▸ WORK INSTRUCTION: In the response, the entries must appear exactly as supplied.

○ ○ ○ ○ ○ ○ ○

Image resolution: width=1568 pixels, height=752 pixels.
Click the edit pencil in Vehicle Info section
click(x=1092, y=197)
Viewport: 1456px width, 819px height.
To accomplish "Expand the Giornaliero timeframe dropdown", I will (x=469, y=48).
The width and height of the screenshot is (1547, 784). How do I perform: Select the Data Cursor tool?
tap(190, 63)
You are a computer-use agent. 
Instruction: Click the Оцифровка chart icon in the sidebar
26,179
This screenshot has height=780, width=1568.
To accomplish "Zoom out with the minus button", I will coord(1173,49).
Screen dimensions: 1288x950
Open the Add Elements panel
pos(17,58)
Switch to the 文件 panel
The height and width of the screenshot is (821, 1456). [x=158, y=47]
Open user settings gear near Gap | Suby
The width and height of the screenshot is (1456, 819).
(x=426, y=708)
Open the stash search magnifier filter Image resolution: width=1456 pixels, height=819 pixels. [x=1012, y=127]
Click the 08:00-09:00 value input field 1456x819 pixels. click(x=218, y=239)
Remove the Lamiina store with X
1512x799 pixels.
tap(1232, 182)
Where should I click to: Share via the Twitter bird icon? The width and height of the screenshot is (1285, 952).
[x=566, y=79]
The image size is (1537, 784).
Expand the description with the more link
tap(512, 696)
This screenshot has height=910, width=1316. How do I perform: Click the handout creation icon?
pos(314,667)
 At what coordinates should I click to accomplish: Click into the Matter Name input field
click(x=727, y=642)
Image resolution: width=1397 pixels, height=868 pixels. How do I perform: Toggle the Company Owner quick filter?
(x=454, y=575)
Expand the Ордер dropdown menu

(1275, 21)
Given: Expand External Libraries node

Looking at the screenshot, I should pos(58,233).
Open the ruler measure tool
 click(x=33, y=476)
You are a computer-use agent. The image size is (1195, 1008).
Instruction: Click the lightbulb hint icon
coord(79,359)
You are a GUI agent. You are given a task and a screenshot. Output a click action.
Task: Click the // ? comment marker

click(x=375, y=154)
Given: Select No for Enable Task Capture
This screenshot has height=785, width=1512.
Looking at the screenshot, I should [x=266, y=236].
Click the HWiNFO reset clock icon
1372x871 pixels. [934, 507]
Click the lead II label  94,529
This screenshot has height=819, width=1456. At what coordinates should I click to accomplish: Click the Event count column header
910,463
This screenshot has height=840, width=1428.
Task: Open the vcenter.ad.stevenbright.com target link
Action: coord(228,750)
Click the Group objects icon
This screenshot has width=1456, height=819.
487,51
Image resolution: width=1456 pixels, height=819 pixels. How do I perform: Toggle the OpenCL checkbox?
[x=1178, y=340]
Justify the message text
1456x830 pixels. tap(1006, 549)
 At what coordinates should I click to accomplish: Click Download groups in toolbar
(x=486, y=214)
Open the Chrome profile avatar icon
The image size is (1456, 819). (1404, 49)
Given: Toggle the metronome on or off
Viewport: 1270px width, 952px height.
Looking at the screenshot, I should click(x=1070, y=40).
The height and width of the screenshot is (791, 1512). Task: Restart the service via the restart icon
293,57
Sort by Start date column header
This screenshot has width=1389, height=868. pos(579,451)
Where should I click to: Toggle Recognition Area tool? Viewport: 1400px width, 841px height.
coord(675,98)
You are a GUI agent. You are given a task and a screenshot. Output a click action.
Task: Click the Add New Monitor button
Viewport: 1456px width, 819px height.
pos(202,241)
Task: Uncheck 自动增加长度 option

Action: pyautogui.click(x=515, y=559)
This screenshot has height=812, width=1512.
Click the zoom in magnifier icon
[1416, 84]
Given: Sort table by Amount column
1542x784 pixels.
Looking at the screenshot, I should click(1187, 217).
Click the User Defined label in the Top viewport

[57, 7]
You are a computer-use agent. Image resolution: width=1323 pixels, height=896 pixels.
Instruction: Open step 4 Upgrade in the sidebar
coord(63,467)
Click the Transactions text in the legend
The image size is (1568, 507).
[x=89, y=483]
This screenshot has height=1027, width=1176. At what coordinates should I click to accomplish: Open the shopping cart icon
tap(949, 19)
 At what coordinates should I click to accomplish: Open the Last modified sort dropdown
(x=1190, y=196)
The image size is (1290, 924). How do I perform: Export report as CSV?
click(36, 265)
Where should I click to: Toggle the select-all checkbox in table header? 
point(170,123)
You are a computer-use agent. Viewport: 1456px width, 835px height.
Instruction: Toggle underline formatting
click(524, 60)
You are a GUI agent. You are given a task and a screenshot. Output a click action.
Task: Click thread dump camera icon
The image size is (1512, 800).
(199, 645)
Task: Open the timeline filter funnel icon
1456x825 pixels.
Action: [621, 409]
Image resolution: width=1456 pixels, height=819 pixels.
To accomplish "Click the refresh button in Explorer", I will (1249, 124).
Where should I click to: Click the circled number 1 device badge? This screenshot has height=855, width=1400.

○ ○ ○ ○ ○ ○ ○

▸ YOUR SOLUTION:
Image resolution: width=1568 pixels, height=752 pixels.
Click the edit pencil in Vehicle Info section
click(x=1092, y=197)
Viewport: 1456px width, 819px height.
To accomplish "Expand the Giornaliero timeframe dropdown", I will (x=469, y=48).
The width and height of the screenshot is (1547, 784). How do I perform: Select the Data Cursor tool?
tap(190, 63)
You are a computer-use agent. 
Instruction: Click the Оцифровка chart icon in the sidebar
26,179
This screenshot has height=780, width=1568.
To accomplish "Zoom out with the minus button", I will coord(1173,49).
Screen dimensions: 1288x950
Open the Add Elements panel
pos(17,58)
Switch to the 文件 panel
The height and width of the screenshot is (821, 1456). [x=158, y=47]
Open user settings gear near Gap | Suby
The width and height of the screenshot is (1456, 819).
(x=426, y=708)
Open the stash search magnifier filter Image resolution: width=1456 pixels, height=819 pixels. [x=1012, y=127]
Click the 08:00-09:00 value input field 1456x819 pixels. click(x=218, y=239)
Remove the Lamiina store with X
1512x799 pixels.
tap(1232, 182)
Where should I click to: Share via the Twitter bird icon? The width and height of the screenshot is (1285, 952).
[x=566, y=79]
The image size is (1537, 784).
Expand the description with the more link
tap(512, 696)
This screenshot has height=910, width=1316. How do I perform: Click the handout creation icon?
pos(314,667)
 At what coordinates should I click to accomplish: Click into the Matter Name input field
click(x=727, y=642)
Image resolution: width=1397 pixels, height=868 pixels. How do I perform: Toggle the Company Owner quick filter?
(x=454, y=575)
Expand the Ордер dropdown menu

(1275, 21)
Given: Expand External Libraries node

Looking at the screenshot, I should pos(58,233).
Open the ruler measure tool
 click(x=33, y=476)
You are a computer-use agent. The image size is (1195, 1008).
Instruction: Click the lightbulb hint icon
coord(79,359)
You are a GUI agent. You are given a task and a screenshot. Output a click action.
Task: Click the // ? comment marker

click(x=375, y=154)
Given: Select No for Enable Task Capture
This screenshot has height=785, width=1512.
Looking at the screenshot, I should [x=266, y=236].
Click the HWiNFO reset clock icon
1372x871 pixels. [934, 507]
Click the lead II label  94,529
This screenshot has height=819, width=1456. At what coordinates should I click to accomplish: Click the Event count column header
910,463
This screenshot has height=840, width=1428.
Task: Open the vcenter.ad.stevenbright.com target link
Action: coord(228,750)
Click the Group objects icon
This screenshot has width=1456, height=819.
487,51
Image resolution: width=1456 pixels, height=819 pixels. How do I perform: Toggle the OpenCL checkbox?
[x=1178, y=340]
Justify the message text
1456x830 pixels. tap(1006, 549)
 At what coordinates should I click to accomplish: Click Download groups in toolbar
(x=486, y=214)
Open the Chrome profile avatar icon
The image size is (1456, 819). (1404, 49)
Given: Toggle the metronome on or off
Viewport: 1270px width, 952px height.
Looking at the screenshot, I should click(x=1070, y=40).
The height and width of the screenshot is (791, 1512). Task: Restart the service via the restart icon
293,57
Sort by Start date column header
This screenshot has width=1389, height=868. pos(579,451)
Where should I click to: Toggle Recognition Area tool? Viewport: 1400px width, 841px height.
coord(675,98)
You are a GUI agent. You are given a task and a screenshot. Output a click action.
Task: Click the Add New Monitor button
Viewport: 1456px width, 819px height.
pos(202,241)
Task: Uncheck 自动增加长度 option

Action: pyautogui.click(x=515, y=559)
This screenshot has height=812, width=1512.
Click the zoom in magnifier icon
[1416, 84]
Given: Sort table by Amount column
1542x784 pixels.
Looking at the screenshot, I should click(1187, 217).
Click the User Defined label in the Top viewport

[57, 7]
You are a computer-use agent. Image resolution: width=1323 pixels, height=896 pixels.
Instruction: Open step 4 Upgrade in the sidebar
coord(63,467)
Click the Transactions text in the legend
The image size is (1568, 507).
[x=89, y=483]
This screenshot has height=1027, width=1176. At what coordinates should I click to accomplish: Open the shopping cart icon
tap(949, 19)
 At what coordinates should I click to accomplish: Open the Last modified sort dropdown
(x=1190, y=196)
The image size is (1290, 924). How do I perform: Export report as CSV?
click(36, 265)
Where should I click to: Toggle the select-all checkbox in table header? 
point(170,123)
You are a computer-use agent. Viewport: 1456px width, 835px height.
Instruction: Toggle underline formatting
click(524, 60)
You are a GUI agent. You are given a task and a screenshot. Output a click action.
Task: Click thread dump camera icon
The image size is (1512, 800).
(199, 645)
Task: Open the timeline filter funnel icon
1456x825 pixels.
Action: [621, 409]
Image resolution: width=1456 pixels, height=819 pixels.
To accomplish "Click the refresh button in Explorer", I will (1249, 124).
Where should I click to: Click the circled number 1 device badge? This screenshot has height=855, width=1400.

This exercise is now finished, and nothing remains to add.